### [GIVEN ENTRIES]

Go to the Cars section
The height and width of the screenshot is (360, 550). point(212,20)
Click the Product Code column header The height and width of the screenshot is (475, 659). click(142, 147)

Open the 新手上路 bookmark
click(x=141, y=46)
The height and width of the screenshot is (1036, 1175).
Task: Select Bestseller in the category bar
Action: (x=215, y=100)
...
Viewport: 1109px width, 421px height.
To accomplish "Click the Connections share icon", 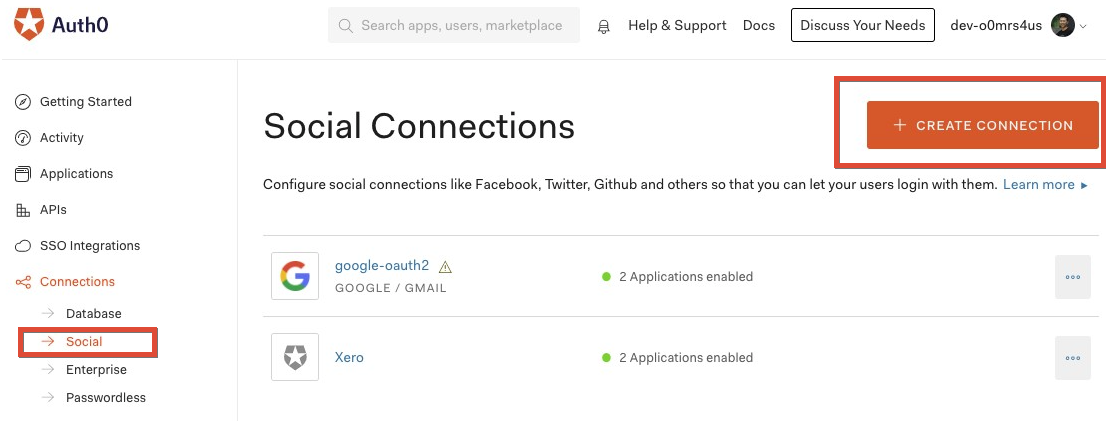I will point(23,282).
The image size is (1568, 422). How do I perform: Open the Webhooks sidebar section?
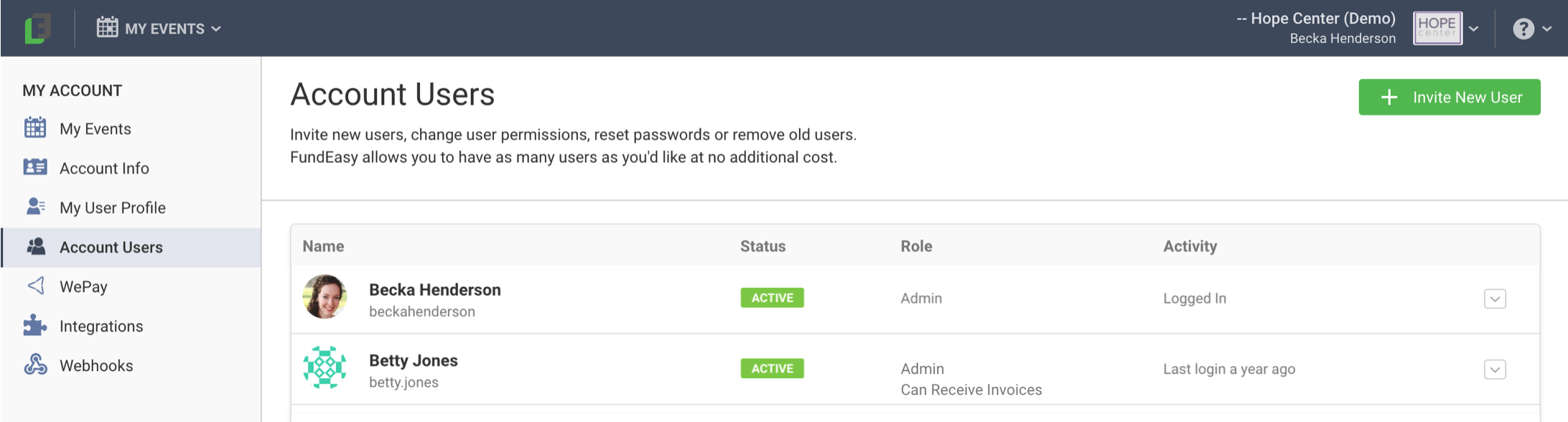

### [EXERCISE DETAILS]
Give back the records above exactly, limited to the lines between the one holding "Go to the Cars section" and the one holding "Click the Product", inclusive.

### [OUTPUT BELOW]
Go to the Cars section
The height and width of the screenshot is (360, 550). point(212,20)
Click the Product Code column header The height and width of the screenshot is (475, 659). click(142, 147)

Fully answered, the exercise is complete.